In the talk “Infrastructure as Code for Software Engineers”, Mike Gee and Ryan Hild, lead and senior software engineer at Starbucks, respectively, shared their journey of how they leveraged their experience as developers to evolve the organisation’s web platform infrastructure code, tooling, and processes. Key takeaways for this session included: embrace modularisation of declarative infrastructure code; define standardised workflows, tooling, and scripts, and codify enforcement of these; iteratively create effective delivery pipelines; invest in testing (following the test pyramid); and expose programmatically consumable metrics for architecture, operations, and business performance.

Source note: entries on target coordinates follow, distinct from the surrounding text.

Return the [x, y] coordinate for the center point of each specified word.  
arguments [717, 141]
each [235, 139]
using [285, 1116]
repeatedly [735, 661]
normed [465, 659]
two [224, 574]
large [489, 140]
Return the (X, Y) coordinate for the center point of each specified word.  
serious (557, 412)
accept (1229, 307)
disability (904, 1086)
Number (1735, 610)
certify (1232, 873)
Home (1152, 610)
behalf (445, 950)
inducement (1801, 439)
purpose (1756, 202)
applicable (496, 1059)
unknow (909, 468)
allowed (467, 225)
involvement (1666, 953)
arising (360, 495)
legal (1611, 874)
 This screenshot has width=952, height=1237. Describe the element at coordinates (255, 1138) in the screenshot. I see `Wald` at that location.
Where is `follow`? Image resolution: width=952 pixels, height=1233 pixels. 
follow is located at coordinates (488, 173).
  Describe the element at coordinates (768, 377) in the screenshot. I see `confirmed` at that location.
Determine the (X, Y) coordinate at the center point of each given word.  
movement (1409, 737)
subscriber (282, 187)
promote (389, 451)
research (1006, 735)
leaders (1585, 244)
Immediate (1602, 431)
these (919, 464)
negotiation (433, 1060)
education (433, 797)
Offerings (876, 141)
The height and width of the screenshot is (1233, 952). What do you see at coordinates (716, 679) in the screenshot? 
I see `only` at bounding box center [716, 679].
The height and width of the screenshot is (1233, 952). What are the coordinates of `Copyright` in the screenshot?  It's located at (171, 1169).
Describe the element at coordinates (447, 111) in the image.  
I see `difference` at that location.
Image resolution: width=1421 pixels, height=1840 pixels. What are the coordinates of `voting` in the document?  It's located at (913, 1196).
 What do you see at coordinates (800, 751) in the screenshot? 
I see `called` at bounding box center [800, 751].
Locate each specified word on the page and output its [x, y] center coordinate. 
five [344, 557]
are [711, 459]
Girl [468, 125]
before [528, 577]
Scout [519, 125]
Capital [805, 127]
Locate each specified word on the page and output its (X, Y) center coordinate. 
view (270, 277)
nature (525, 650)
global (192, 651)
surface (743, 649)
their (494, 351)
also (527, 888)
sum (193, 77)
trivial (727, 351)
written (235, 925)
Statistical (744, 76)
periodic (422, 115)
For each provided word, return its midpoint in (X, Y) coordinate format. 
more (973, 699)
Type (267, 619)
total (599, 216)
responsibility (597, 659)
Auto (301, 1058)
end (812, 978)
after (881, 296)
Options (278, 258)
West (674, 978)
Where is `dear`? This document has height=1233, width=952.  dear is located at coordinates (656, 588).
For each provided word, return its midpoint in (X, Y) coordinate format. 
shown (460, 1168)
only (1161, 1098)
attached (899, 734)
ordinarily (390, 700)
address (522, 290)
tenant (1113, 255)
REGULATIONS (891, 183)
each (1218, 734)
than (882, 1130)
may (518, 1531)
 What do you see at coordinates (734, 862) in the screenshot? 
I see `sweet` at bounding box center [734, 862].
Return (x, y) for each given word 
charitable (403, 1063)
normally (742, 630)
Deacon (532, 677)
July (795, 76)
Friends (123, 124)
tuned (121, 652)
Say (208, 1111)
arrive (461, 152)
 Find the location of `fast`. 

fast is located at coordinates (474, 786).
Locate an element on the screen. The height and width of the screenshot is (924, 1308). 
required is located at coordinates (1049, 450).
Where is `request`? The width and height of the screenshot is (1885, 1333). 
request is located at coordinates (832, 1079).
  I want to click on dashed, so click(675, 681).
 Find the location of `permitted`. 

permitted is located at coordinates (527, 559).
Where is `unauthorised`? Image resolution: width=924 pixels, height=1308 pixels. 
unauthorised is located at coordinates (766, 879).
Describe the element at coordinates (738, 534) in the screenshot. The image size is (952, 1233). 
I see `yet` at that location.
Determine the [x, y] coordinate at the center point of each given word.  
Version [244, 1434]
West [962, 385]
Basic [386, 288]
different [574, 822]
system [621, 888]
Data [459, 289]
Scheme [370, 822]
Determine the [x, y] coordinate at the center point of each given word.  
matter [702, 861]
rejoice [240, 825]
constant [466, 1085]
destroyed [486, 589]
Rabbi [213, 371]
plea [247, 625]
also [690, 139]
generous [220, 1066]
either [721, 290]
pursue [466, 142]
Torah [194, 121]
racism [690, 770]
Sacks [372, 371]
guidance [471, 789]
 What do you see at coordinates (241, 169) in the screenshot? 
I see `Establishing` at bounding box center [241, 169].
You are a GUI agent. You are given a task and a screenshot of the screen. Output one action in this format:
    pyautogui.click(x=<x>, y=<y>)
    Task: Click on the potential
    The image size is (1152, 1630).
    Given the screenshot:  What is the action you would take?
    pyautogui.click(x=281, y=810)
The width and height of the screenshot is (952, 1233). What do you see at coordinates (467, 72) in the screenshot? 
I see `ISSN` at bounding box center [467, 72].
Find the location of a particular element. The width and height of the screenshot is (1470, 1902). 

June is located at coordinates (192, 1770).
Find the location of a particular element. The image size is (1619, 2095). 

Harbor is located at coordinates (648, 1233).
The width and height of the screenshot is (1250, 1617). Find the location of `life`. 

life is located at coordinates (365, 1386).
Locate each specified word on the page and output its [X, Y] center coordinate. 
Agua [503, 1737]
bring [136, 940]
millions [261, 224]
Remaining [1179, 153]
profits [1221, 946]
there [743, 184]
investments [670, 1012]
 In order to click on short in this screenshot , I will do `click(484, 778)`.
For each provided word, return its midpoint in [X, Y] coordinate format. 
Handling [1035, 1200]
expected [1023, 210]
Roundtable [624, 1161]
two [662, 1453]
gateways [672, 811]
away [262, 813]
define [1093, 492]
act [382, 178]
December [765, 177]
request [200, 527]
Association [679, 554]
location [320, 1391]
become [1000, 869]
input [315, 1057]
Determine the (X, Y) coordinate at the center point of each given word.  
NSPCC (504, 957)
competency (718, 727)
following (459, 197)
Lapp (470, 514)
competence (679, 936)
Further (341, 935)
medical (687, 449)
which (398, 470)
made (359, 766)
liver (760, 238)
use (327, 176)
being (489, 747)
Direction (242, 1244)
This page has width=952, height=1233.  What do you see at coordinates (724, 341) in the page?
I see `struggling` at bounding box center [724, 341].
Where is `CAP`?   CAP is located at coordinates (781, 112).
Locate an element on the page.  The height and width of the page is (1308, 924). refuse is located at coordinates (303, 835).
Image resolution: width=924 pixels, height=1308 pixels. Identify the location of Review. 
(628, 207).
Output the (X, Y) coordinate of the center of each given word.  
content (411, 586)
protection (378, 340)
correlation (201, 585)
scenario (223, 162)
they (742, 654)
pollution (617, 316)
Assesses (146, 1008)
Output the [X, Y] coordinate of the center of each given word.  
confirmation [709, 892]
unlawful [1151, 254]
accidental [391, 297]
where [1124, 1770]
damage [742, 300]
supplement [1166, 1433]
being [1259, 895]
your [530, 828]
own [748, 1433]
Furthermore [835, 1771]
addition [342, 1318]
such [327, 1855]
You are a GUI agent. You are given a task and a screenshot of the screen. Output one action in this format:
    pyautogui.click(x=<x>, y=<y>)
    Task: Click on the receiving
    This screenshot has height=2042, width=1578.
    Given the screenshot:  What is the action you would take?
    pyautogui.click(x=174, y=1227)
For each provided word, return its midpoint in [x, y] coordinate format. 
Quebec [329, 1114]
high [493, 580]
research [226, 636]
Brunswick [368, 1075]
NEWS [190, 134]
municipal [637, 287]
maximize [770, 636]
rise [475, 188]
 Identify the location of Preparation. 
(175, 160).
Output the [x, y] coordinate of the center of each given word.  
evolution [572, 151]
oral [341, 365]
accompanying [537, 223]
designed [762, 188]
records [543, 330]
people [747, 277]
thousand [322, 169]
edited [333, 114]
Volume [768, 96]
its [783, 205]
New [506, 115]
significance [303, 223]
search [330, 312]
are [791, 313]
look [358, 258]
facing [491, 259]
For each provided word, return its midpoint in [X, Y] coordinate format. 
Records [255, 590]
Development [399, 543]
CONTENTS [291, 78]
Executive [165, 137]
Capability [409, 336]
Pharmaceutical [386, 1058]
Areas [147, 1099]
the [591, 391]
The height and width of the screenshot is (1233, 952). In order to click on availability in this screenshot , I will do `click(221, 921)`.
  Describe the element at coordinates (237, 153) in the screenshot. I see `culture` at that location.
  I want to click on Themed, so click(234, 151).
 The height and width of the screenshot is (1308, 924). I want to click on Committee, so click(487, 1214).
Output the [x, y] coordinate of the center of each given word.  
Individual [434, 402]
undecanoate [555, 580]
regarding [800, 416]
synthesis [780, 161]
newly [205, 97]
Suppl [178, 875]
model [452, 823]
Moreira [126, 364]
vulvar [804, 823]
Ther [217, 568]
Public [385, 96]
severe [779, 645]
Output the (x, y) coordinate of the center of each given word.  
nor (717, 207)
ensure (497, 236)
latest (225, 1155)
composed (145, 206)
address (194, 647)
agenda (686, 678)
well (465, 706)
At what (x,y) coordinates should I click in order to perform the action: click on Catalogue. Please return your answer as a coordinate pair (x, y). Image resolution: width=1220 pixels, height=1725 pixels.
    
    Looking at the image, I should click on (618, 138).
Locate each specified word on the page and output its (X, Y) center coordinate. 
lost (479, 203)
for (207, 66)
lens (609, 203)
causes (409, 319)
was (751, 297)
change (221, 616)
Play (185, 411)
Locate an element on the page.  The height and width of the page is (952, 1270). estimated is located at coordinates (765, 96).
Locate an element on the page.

The talk “Inversion of Control With Consul”, Pierre Souchay, member of the SWAT team at Criteo, a real-time bidding advertising platform, shared the experiences of his team as they moved from VM-based infrastructure to a container-based Apache Mesos platform. In this project the ops team worked alongside developers to simplify the management of application metadata, track service updates, and improve application maintenance. A key lesson he learned was to store metadata within the application’s codebase, rather than in a key-value store or a separate configuration repository, as this led to easier to understand applications, less configuration drift, and easier maintenance.
Key takeaways from this talk included: engage with and support the development teams to ensure good operational practices are followed; keep metadata close to where you will use it; invest resources to carefully define and effectively manage metadata, as this is essential for understanding your system; automating the rollout, and clean up, of application configuration is essential when operating within a highly dynamic environment or at large scale; and focus on defining configuration that is business- or semantically-relevant, rather than tool-specific.
Recordings of all the conference talks will be uploaded to the HashiCorp YouTube channel over the coming weeks, and slides for the hallway track talks can be found in a thread on the HashiCorp discuss website.